According to Ministry of Health data available as of September 3, 28,380,064 doses of the dual vaccine have been applied, covering 15.9% of the population over 18 years.
In the poll, 13% of respondents who announced their vote for Bolsonaro and 24% of Labor Party supporters said they did not take the full vaccination schedule due to forgetfulness. And 22% of Bolsonaro supporters and 15% of Lula voters believe they have already taken “enough doses”.
“It is clear that with the death rate and the severity of the disease going down, which happened largely due to the impact of the vaccination, people have relaxed. You see a number of people who think they have already taken enough doses, and that is why a strong campaign targeting this audience is needed,” says Smaili. .
Other data found in the survey is that Catholics have taken more doses of the Covid vaccine than evangelicals: 24% of Catholics said they sought vaccination until the last dose, compared to 9.8% of evangelicals.
Among the participants who did not take any dose of the vaccine (2.2% of Catholics compared to 6.4% of evangelicals), he drew attention to those who said “they do not trust vaccines”, a statement defended by 53.2% of evangelicals and 9.1%. % of Catholics.
“Evangelicals were at the center of the hurricane and were the preferred target of Bolsonaro’s populism. They adhered to the former president’s speech of denial. But it is important to highlight that, after the pandemic and the hurricane of disinformation, they became interested in supporting the SUS, Science, and Truth Commission to judge the crimes of the epidemic and seek reliable information.
In the poll, 39.1% of respondents said they were Catholics and 29% were Evangelicals. Other religions or no religion represented 32% of the participants.
education and income
In terms of education, the survey also found a greater disparity among those who claimed to have completed primary school with regard to vaccination adherence, compared to those who completed tertiary education: 13.4% sought the two-dose versus 24.1%, respectively.
Income also plays an important role in adherence to vaccination: 63% of those earning up to 1 minimum wage report that they have always committed to campaigns, a rate that jumps to 84% among those earning 3 to 5 minimum wages and to 77% among those earning 3 to 5 minimum wages. Among those earning more than five minimum wages.

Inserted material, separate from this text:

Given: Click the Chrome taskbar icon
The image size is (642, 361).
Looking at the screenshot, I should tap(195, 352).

And when asked about adherence to vaccination as a whole, not just Covid, 56.5% of participants with only primary education said they are always committed to vaccination, compared to 80.6% of those with higher education. About 15% of participants with primary education said they had given up on vaccination during the pandemic, a rate that drops to 3% among participants with tertiary education.
“When you look at income and education, people with higher incomes and, above all, higher education, have committed to vaccination much more. So it is necessary to map that out so that the current government can invest in advertising and vaccination campaigns.

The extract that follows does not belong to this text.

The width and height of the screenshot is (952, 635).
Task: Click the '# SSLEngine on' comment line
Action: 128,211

One notable fact is that a less educated part of the population tends to reject the statement that “vaccines are experimental and not proven effective”: 27.4% of respondents with primary education disagree with it, while the rate rises to 47.5% among those with higher education. .
“During the pandemic, we regained trust in science and universities, but in 2022 we lost part of that space to groups that tried to undermine confidence in vaccines, mainly exploiting concerns about potential side effects, which we know are mild,” says Al-Sumaili. “We are in the middle of a fight and we have to act so we don’t let this side of misinformation win.”